[Document text]
====
To understand nutrigenomics, you first need to know a bit about the science of genomics. When genes were first identified, it was thought that they were a series of simple instructions, enormous in number,each of which coded for a simple characteristic.
We know, for instance, that a single gene code for eye color, another for tongue rolling (or the inability to do it), but in most cases, as recently demonstrated in the hunt for a ‘ gay gene ‘, it’s rather more complicated.
Genes are really more like switches which can be turned on or off by factors ranging from chemicals in the environment to the actions of other genes.
What’s more, some of the code for multiple things, some behave differently if activated in the presence of specific other active genes or at different stages in the life cycle, and everybody’s genetic make-up is subtly different. Even ‘identical’ twins can be distinguished by minor mutations.
What nutrigenomics does is to explore the relationship of diet to our genes, looking at how different foods can turn them on or off, how they interact in relation to disease, and how our individual genetic profiles can affect what constitutes our optimal dietary choices.
Mapping risk
For some time now, people have been commissioning scans of their personal genomes in order to understand their disease risks. These can be very useful where there’s a family history of a disease like breast cancer, which is strongly associated with the presence of particular genes, giving people the option of choosing preventative treatment where it’s available.
But in other situations, they can create worry which it’s difficult to respond to usefully. What nutrigenomics is gradually doing is making it easier for people with particular genetic disease risks to adapt their diets in order to decrease the potential for problem genes to be activated and do them harm.
The crucial role of the gut biome
In considering all this, it’s crucial to remember that there’s another major factor involved in nutrition and health besides our genomes and the food we eat, and that’s the gut biome. This is unique to each individual, a collection of microorganisms living inside the digestive system and constituting approximately 43% of all the cells in the body.
We need it in order to digest our food but, depending on the specific microbes involved, it can produce waste products that are bad for our health (and smelly, it’s actually bacteria, rather than you, that are responsible when you pass gas).
Increasingly, research suggests that a poorly balanced gut biome can cause problems like obesity and increase the risk of autoimmune diseases even when people are eating what would otherwise be considered being a healthy diet. It is possible to rebalance the biome through interventions in diet and lifestyle, though this can take quite some time to do.
====
[Pixel coordinate grounding data]
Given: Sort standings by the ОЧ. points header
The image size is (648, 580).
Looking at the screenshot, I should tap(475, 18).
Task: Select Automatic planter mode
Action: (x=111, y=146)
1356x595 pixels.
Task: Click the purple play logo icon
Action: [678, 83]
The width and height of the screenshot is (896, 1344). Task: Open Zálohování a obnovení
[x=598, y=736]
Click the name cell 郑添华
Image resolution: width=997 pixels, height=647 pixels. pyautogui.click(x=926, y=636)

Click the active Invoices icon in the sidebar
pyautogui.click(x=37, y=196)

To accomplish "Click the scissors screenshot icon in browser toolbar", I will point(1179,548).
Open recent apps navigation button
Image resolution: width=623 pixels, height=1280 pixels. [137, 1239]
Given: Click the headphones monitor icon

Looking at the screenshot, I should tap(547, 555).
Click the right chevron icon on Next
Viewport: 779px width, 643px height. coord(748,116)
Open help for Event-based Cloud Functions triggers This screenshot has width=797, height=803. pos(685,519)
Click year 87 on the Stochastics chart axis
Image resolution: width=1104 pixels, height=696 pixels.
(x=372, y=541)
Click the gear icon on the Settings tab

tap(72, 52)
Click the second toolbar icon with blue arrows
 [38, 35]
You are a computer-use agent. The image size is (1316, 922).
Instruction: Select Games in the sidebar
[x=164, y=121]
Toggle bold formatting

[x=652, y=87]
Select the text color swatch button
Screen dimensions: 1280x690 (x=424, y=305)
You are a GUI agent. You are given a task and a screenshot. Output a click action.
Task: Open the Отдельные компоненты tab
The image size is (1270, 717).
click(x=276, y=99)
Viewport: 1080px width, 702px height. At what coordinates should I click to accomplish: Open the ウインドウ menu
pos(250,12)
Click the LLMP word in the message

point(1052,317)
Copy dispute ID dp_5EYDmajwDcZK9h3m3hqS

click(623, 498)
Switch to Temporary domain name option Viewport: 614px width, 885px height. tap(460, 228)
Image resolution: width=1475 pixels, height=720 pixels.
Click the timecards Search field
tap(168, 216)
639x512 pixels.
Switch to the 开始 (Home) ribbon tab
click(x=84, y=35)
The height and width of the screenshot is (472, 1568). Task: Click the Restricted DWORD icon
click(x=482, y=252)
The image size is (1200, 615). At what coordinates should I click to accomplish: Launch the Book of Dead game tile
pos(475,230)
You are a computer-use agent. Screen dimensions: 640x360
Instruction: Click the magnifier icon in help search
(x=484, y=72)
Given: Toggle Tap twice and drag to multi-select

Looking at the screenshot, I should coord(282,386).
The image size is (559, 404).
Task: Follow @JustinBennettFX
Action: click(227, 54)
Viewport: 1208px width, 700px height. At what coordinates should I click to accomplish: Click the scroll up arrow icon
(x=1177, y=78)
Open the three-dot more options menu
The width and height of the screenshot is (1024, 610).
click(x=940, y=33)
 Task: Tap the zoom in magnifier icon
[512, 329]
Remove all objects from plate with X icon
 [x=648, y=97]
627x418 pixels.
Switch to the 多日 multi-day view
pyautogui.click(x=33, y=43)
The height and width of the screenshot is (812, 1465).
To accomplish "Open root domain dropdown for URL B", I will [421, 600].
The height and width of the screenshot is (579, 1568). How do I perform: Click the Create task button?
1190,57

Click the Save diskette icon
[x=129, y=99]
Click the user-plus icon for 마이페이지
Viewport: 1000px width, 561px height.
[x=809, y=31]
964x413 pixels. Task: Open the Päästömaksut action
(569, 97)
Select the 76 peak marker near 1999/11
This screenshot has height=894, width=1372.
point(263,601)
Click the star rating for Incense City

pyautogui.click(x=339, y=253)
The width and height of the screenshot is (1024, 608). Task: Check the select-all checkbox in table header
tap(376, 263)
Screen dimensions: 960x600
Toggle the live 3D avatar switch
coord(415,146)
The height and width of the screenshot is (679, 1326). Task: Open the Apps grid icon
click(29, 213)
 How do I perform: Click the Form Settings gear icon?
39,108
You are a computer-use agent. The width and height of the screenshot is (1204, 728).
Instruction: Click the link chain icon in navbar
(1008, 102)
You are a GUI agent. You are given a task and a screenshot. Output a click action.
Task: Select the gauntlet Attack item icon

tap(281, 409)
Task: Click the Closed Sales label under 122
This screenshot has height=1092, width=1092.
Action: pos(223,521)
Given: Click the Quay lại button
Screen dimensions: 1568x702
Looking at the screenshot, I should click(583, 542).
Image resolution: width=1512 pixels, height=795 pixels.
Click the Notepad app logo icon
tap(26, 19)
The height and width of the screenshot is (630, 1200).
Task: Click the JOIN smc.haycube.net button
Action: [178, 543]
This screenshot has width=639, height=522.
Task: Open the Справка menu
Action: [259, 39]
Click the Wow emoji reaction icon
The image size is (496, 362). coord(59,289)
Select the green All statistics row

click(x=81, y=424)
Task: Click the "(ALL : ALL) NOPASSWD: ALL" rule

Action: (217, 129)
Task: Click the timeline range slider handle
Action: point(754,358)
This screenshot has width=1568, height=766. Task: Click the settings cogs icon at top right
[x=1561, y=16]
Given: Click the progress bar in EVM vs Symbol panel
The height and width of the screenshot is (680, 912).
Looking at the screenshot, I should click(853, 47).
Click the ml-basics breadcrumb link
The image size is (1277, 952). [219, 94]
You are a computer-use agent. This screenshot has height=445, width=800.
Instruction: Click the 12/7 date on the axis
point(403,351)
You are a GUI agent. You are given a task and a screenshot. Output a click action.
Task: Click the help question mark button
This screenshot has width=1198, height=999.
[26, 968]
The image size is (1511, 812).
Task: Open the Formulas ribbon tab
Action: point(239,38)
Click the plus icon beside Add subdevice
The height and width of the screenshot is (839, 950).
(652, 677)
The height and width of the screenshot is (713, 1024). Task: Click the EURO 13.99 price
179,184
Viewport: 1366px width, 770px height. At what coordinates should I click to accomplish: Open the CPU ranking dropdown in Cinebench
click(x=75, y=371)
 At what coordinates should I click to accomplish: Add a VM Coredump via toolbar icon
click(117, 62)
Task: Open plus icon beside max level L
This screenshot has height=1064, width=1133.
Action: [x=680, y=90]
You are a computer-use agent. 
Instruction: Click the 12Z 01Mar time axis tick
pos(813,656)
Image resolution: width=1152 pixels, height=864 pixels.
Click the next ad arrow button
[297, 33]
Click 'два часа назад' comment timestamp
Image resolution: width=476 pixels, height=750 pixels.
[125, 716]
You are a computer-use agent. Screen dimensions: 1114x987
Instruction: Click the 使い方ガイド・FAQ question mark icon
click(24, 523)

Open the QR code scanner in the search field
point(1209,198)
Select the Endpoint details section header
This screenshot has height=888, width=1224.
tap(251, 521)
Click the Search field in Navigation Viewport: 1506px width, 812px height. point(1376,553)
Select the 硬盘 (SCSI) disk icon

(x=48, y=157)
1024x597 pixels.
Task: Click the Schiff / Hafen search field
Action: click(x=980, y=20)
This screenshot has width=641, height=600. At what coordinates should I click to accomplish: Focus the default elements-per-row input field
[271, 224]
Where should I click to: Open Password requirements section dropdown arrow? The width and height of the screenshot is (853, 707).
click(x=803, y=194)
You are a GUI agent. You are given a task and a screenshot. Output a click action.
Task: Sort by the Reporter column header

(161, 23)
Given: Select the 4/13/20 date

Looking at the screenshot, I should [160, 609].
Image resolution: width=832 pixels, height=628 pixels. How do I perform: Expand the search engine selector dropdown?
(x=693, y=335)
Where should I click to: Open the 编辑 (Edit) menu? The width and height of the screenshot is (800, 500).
====
[Questions]
A. Name every health condition mentioned in the nutrigenomics text.
B. From the nutrigenomics text, copy the passage word for word. Begin at the words "The crucial role" and stop after "in the body.".

[Solutions by task]
A.
- Breast cancer
- Obesity
- Autoimmune diseases

B.
The crucial role of the gut biome
In considering all this, it’s crucial to remember that there’s another major factor involved in nutrition and health besides our genomes and the food we eat, and that’s the gut biome. This is unique to each individual, a collection of microorganisms living inside the digestive system and constituting approximately 43% of all the cells in the body.